• [How to complete this task]: Extract, exactly and without pictures, every line from the one that includes "The width and height of the screenshot is (512, 384)." through the final line of the material below.
═══
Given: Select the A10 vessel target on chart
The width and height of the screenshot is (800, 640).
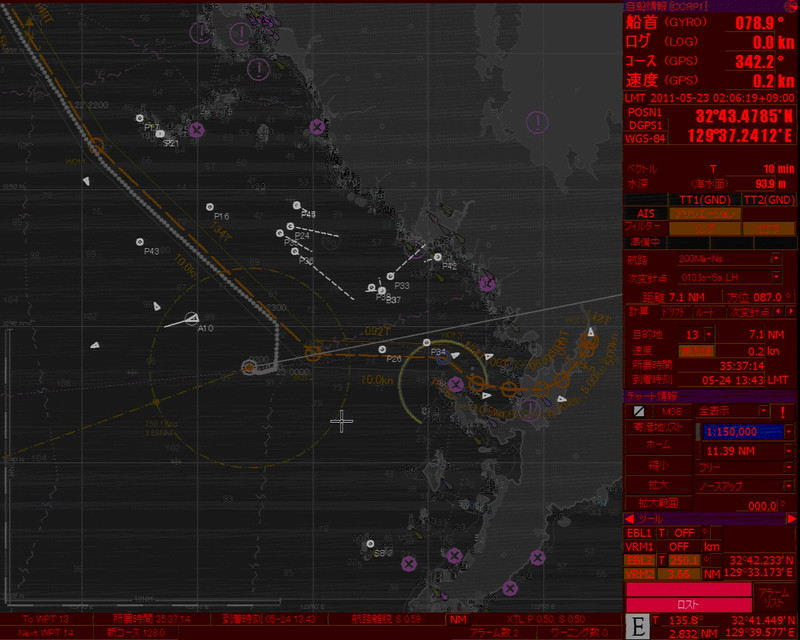Looking at the screenshot, I should (x=194, y=319).
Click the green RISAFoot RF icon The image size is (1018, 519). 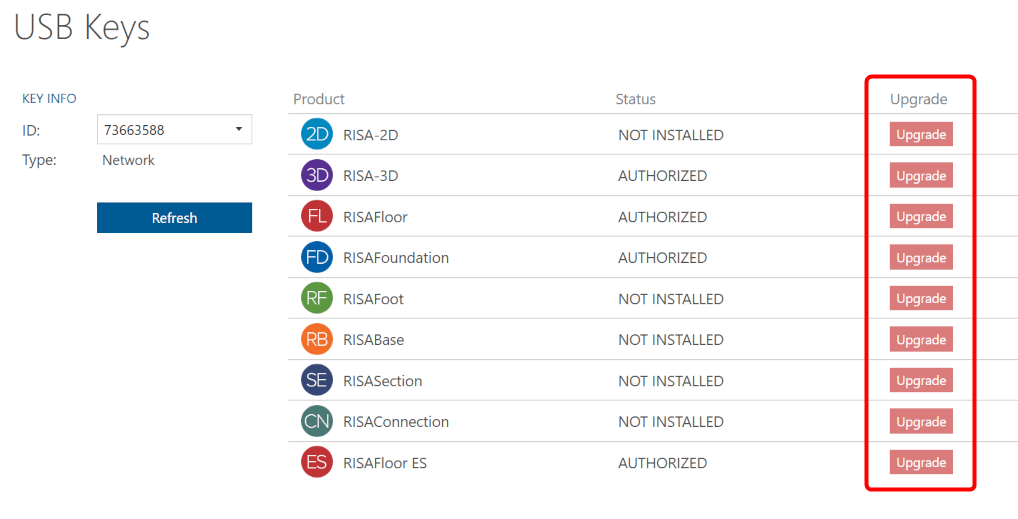pyautogui.click(x=317, y=299)
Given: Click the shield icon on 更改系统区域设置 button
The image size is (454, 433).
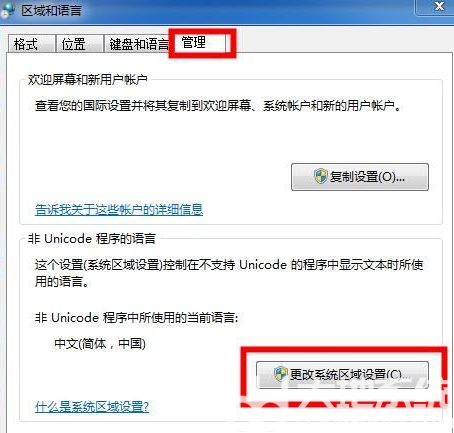Looking at the screenshot, I should (281, 374).
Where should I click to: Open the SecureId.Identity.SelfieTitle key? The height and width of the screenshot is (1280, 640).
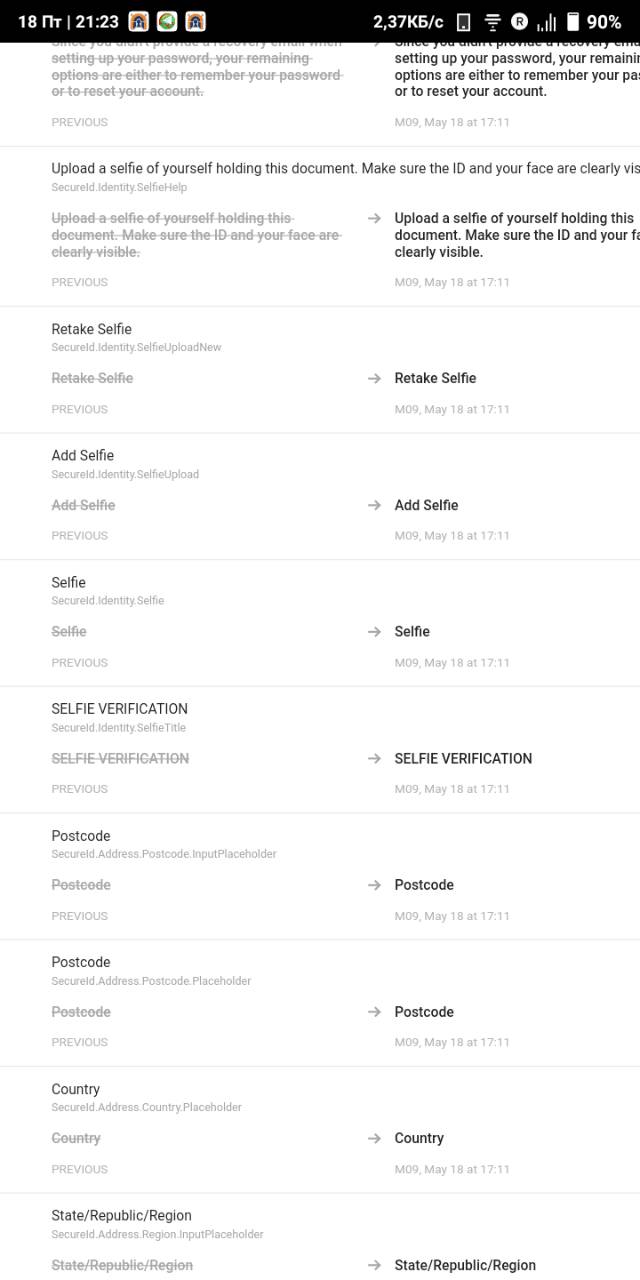pos(118,727)
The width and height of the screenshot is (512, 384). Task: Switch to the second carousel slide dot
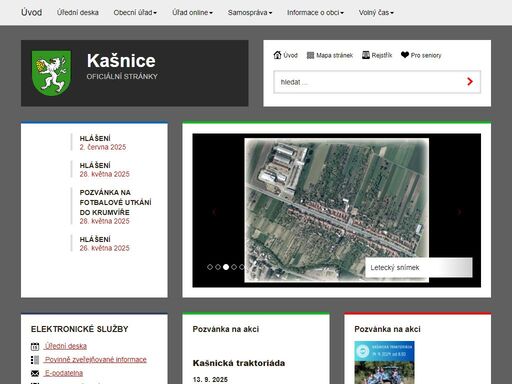pos(218,267)
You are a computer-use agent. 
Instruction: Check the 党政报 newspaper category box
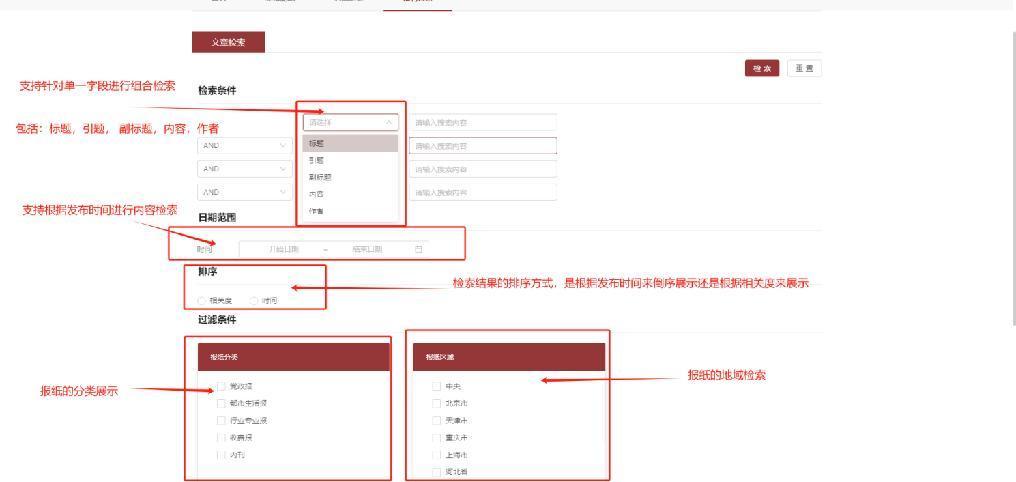click(x=222, y=386)
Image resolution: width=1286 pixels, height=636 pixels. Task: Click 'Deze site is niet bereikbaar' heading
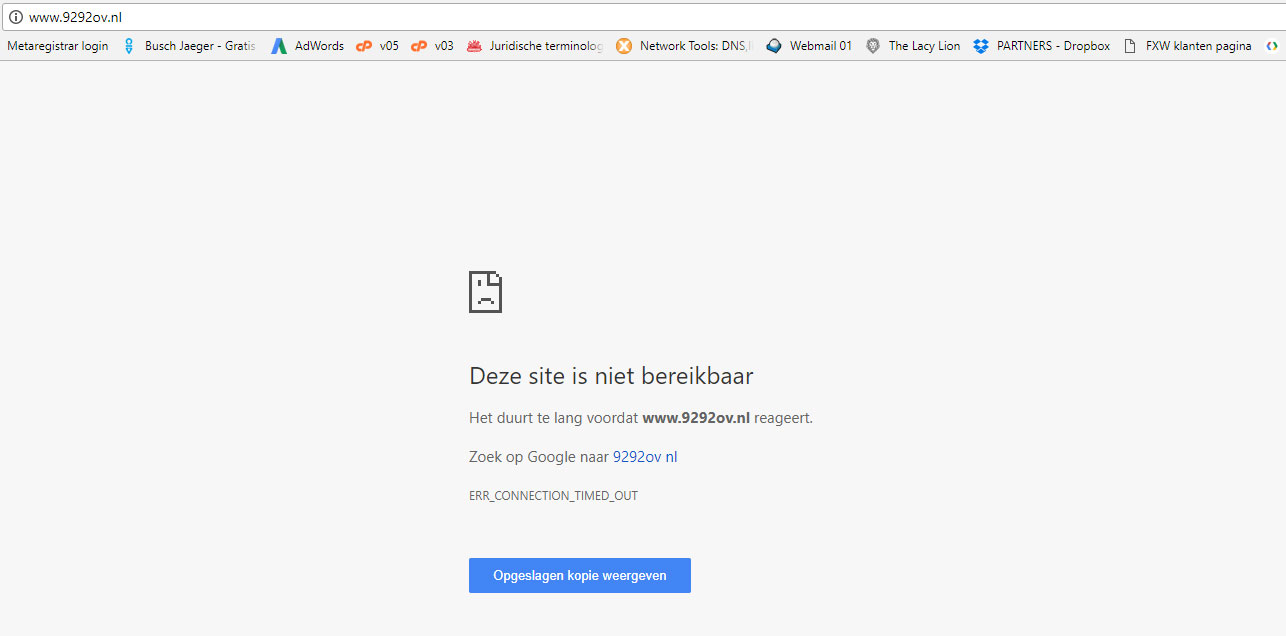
═══
• [Answer to this problem]:
The width and height of the screenshot is (512, 384). Task: Switch to the second carousel slide dot
pos(218,267)
You are a computer-use agent. 
Instruction: Check the 党政报 newspaper category box
click(x=222, y=386)
Image resolution: width=1286 pixels, height=636 pixels. Task: Click 'Deze site is niet bereikbaar' heading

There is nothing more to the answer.